NitroMed (NTMD) Announces License Agreement with Elan Pharma (ELN)
From Today's 8-K Filing From Nitromed (Nasdaq: NTMD): In connection with NitroMed, Inc.'s ("NitroMed") efforts to develop an extended release formulation of its product, BiDil†, known as BiDil XR™, on February 9, 2007, NitroMed entered into a License Agreement with Elan Pharma International Limited (NYSE: ELN). Pursuant to the Agreement, Elan granted to NitroMed an exclusive worldwide license, for the term of the Agreement, to certain know-how, patents and technology, and any improvements to any of the foregoing developed by either party during the term of the Agreement. The intellectual property being licensed is collectively referred to in the Agreement as the Elan Intellectual Property. Pursuant to the License, NitroMed may import, use, offer for sale and sell the oral capsule formulation incorporating specified technology referred to in the Agreement as the Elan Technology and containing, as its sole active combination of ingredients, the combination of the active drug substances isosorbide dinitrate and hydralazine hydrochloride.

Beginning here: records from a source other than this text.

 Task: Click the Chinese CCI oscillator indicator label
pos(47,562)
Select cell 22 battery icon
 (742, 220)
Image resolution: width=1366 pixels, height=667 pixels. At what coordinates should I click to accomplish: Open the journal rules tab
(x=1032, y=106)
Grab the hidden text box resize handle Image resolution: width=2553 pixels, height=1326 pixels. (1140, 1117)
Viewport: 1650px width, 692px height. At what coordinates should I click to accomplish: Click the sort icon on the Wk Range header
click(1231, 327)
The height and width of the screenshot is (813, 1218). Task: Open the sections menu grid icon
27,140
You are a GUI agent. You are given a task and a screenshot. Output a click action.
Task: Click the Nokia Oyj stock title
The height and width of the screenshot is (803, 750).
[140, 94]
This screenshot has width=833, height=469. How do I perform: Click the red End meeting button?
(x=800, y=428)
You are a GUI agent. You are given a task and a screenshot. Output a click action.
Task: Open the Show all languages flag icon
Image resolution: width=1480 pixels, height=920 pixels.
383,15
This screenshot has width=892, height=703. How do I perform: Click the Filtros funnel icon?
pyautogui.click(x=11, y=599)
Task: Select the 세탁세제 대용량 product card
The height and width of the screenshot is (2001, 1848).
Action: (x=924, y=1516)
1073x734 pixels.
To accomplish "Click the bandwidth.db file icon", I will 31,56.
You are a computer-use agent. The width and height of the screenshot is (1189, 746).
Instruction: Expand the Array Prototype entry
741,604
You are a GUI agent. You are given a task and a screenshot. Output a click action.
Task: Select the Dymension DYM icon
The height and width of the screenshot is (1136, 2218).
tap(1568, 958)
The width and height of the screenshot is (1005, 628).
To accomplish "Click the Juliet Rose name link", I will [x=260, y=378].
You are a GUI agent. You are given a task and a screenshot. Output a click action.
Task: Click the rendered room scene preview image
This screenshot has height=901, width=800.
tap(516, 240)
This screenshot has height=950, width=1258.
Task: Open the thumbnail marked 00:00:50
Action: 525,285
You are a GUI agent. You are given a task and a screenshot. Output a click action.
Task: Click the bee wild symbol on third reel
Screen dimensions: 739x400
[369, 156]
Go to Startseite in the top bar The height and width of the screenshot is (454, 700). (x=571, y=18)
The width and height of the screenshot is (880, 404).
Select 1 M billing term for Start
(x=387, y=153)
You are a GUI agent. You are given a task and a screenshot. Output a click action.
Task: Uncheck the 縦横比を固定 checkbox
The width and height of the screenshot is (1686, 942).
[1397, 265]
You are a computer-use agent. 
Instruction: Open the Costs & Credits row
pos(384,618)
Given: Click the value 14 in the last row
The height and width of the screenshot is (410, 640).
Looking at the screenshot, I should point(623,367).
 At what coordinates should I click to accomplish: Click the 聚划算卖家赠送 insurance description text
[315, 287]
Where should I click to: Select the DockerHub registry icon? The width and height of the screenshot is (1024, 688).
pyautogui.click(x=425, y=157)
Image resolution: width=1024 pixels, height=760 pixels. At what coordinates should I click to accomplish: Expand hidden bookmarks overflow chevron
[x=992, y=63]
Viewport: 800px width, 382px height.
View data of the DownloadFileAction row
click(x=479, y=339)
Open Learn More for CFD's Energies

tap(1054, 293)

In consideration for the grant of the License, NitroMed has agreed to pay Elan royalties that are calculated by reference to annual net sales parameters set forth in the Agreement. In addition, NitroMed has agreed to pay Elan specified amounts upon the achievement of specified development and commercialization milestone events set forth in the Agreement. Pursuant to the terms of the Agreement, Elan shall be and shall remain the owner of the Elan Intellectual Property, which includes certain patent rights specifically claiming the Product, which are referred to in the Agreement as the Product Patents.
The Agreement provides that both NitroMed and Elan shall refrain from competing in certain specified areas. The Agreement also provides that NitroMed shall have the right to grant sub-licenses with respect to the Elan Intellectual Property, provided that certain conditions are met in those cases where NitroMed desires to grant a sub-license to specified competitors in the field of oral drug delivery, referred to in the Agreement as Technological Competitors.
Pursuant to the terms of the Agreement, NitroMed has the right to qualify an alternate facility to manufacture and supply the Product, provided that such facility will be subject to Elan's approval, which shall not be unreasonably withheld. In addition, the Agreement sets forth certain obligations that NitroMed must fulfill with respect to the registration, launch, marketing and promotion of the Product.
Pursuant to the terms of the Agreement, NitroMed and Elan shall each indemnify and hold harmless the other party against certain infringement claims as set forth in the Agreement, provided that Elan's cumulative liability with respect to infringement claims for which Elan is liable shall not exceed certain limitations set forth in the Agreement. The Agreement also provides for the disbursement of any recovery, lump-sum settlement, royalty payment or other consideration received by Elan for past infringement or misappropriation as a result of litigation related to the Elan Improvements and/or Product Patents.